### EXERCISE DESCRIPTION
Return each line of the material that contains the string "Open", matching its case exactly.

start RECORDS FOR THE EXERCISE

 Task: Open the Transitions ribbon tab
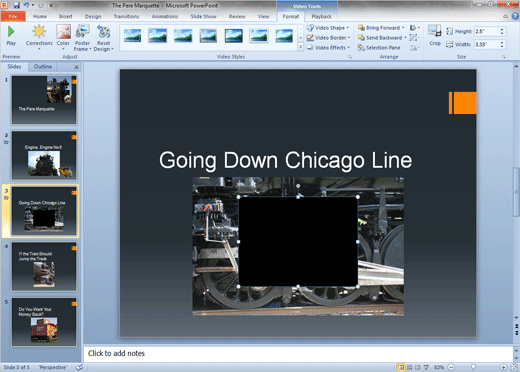pyautogui.click(x=126, y=16)
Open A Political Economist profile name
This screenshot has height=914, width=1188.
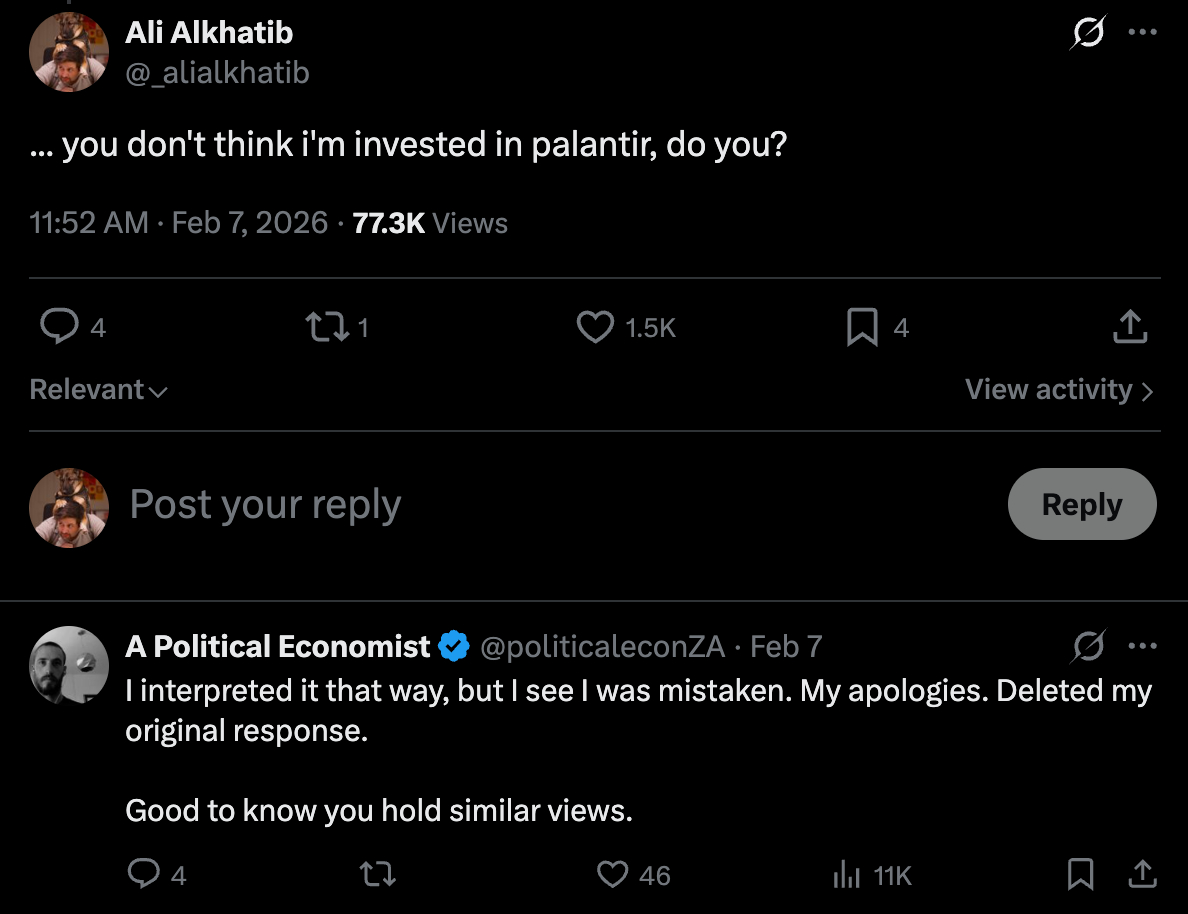278,647
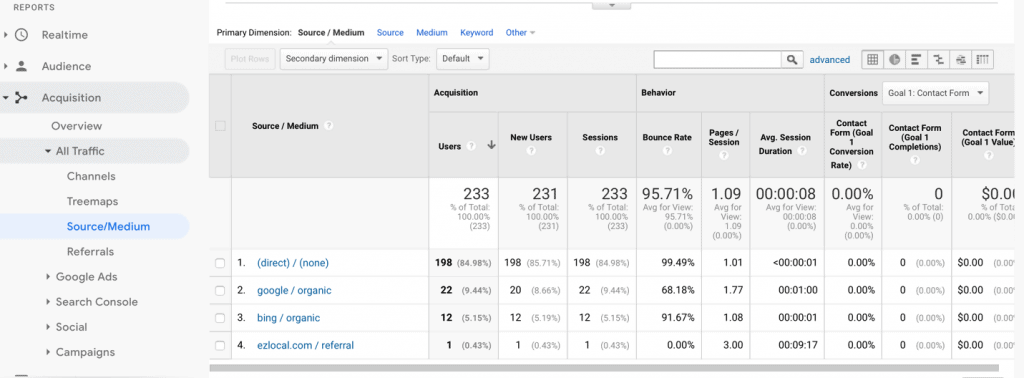Toggle the select-all header checkbox
Viewport: 1024px width, 378px height.
(220, 126)
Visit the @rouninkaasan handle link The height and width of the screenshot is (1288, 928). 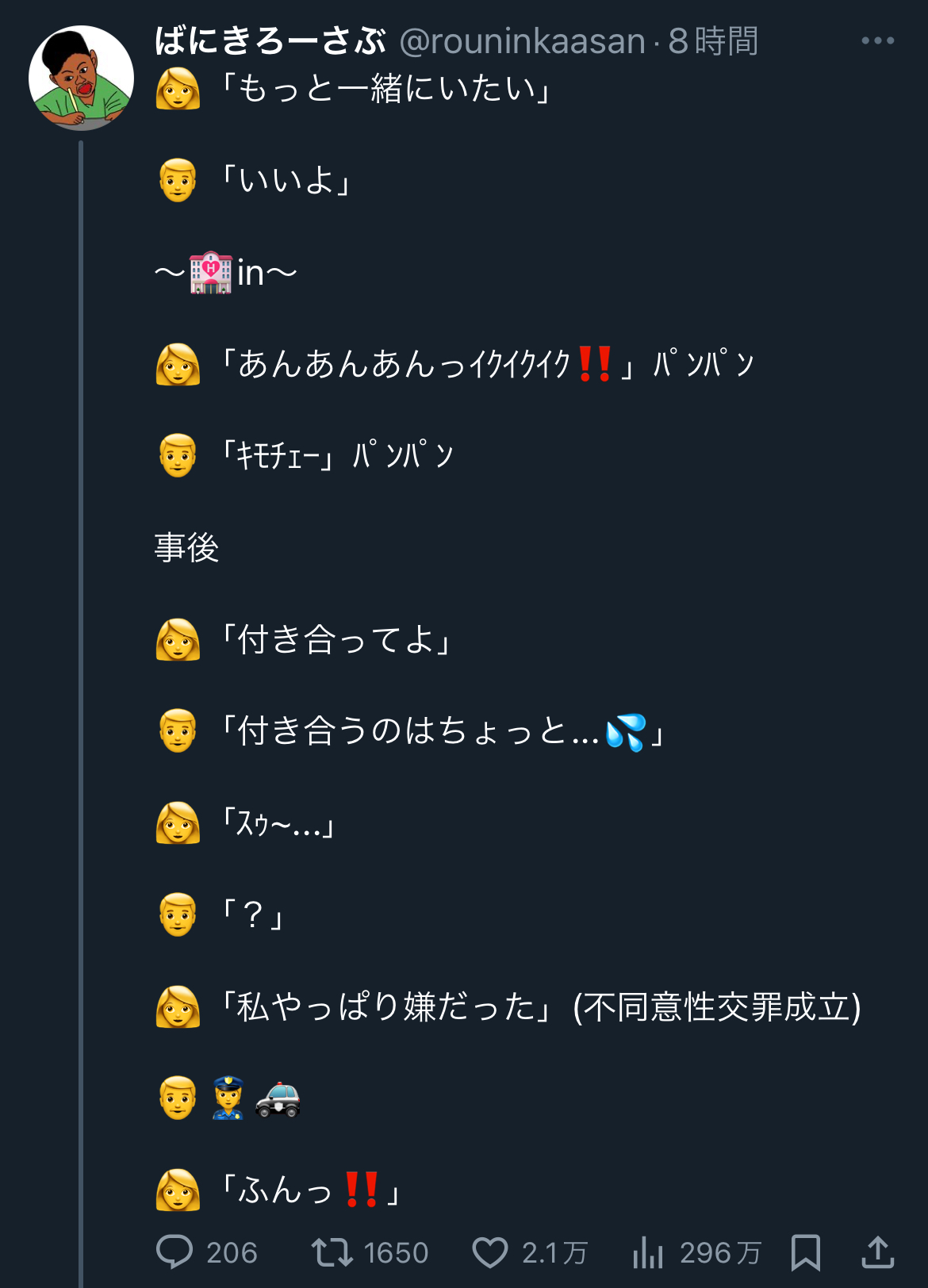pos(523,41)
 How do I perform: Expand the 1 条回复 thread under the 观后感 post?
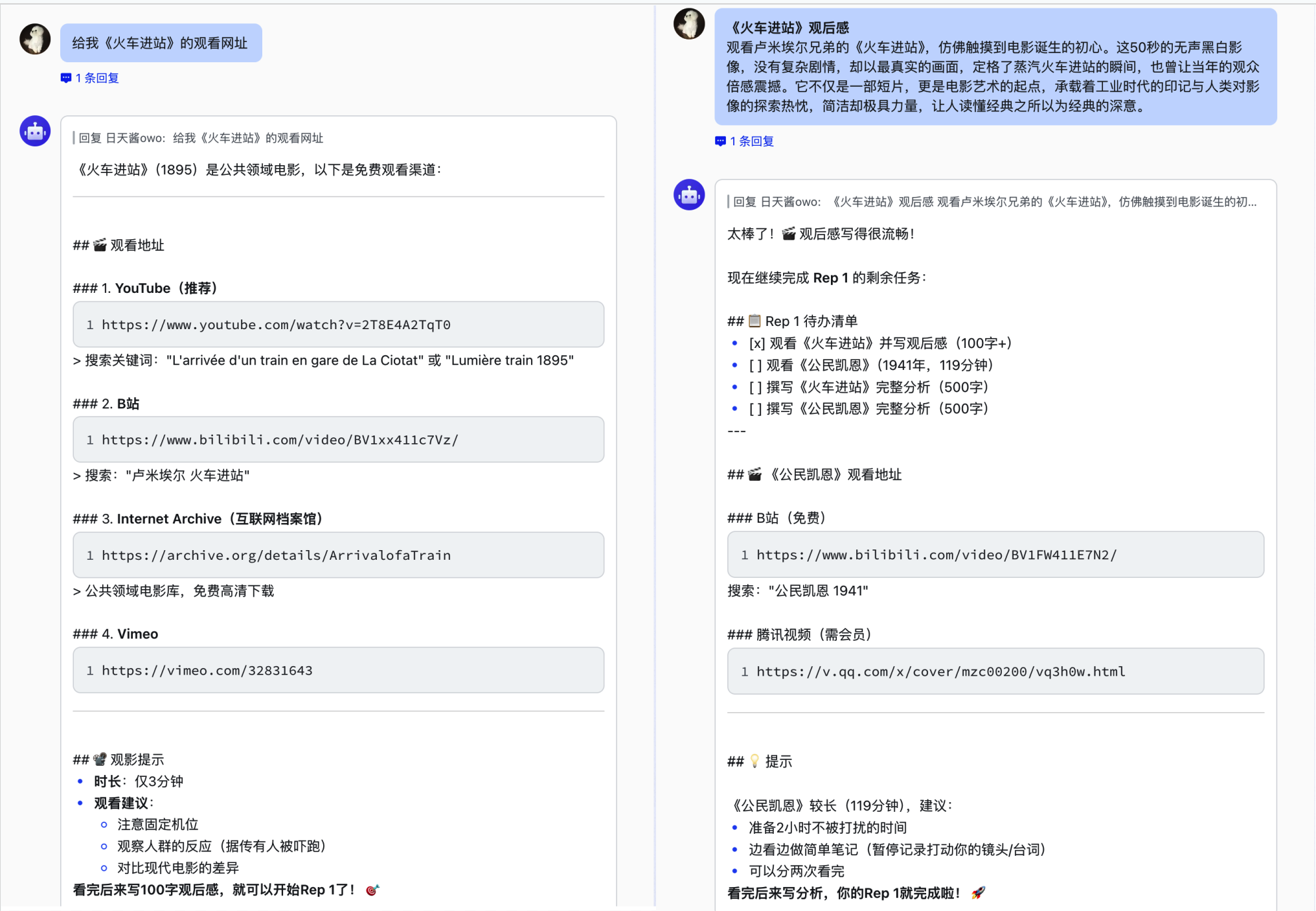pyautogui.click(x=751, y=141)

end RECORDS FOR THE EXERCISE

### TASK SOLUTION
 Task: Open the Transitions ribbon tab
Open A Political Economist profile name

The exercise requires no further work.